While at the last stop on his book tour for Cinema Speculation, at New York City’s Times Square venue The Town Hall, Tarantino revealed he has written an eight-part limited series he plans to shoot next year. While he was tight-lipped about sharing any more details (even cheekily shouting a “f*ck y’all” to a lively audience cheering for more information), he defiantly confirmed this new project would not count as his final film.

Along with mentioning that he wrote a play prior to the making of his 2019 film that he hopes to get off the ground, the wide-ranging conversation with moderator Elvis Mitchell touched on Brian De Palma, Taxi Driver, Jackie Brown, and Pauline Kael. Tarantino regaled the audience with the story of the only time he spoke with Kael—after growing up vehemently disagreeing but respecting her reviews, until they clicked on Carrie, “one of the best reviews ever written”—when Mitchell connected the two over the phone just months prior to her death in 2001.

When poised with the question of what the future of cinema entails, Tarantino predicted a major turning point will only become clearer in the next three or four years. While he held hope for the future of boutique cinemas, he questioned if making a film for Netflix really constitutes being a movie (resulting in a laugh from Mitchell, who just debuted his first film on the platform) and bemoaned the 30-day theatrical window before a film simply gets dumped on “television.”

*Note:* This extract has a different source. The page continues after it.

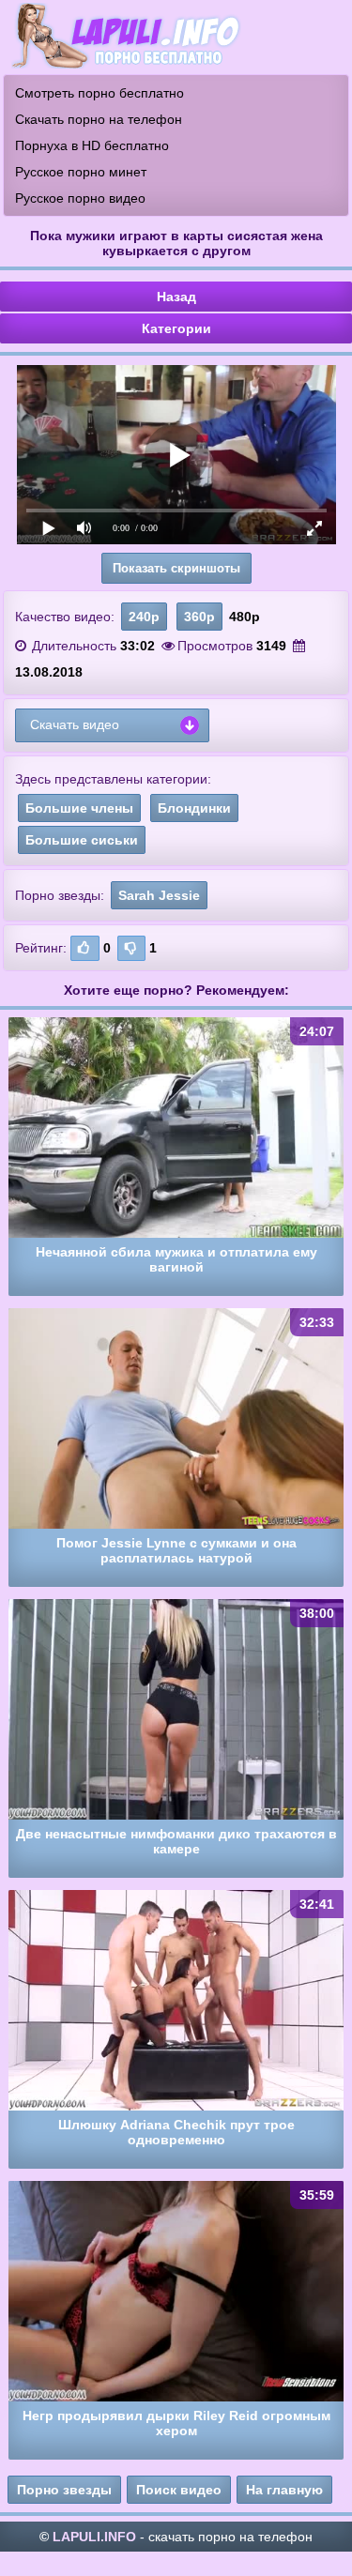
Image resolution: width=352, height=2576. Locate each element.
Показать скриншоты (176, 568)
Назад (176, 296)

As seemingly customary these days, he was also asked about his thoughts on Marvel. His love for the comics is well-documented, even contemplating directing a Luke Cage movie starring Laurence Fishburne decades ago. Nowadays, while he would never dream of joining the Marvel machine, the only interesting property for him would be Sgt. Fury and His Howling Commandos, though he agreed with Mitchell that he already made his version with Inglourious Basterds. With much pride, he also exclaimed how far ahead of the curve he was in terms of an interconnected universe, noting The Vega Brothers and more.

As for other potential revenue sources during his future retirement, there’s one not to count on. He vehemently rejected the idea of ever doing a script polish for another project. Recounting the story of being heavily pushed to do a pass on Samuel L. Jackson’s Shaft remake, he proudly claimed his writing is his “well water” and he wouldn’t be giving that away.

As we await details on his forthcoming series, we at least expect it to contain more of his voice than prior television work on the likes of E.R. and CSI: Crime Scene Investigation. In the meantime, Cinema Speculation is now out and well worth a read, but a fair warning: you’ll also want to carve out time to revisit every film mentioned in the book.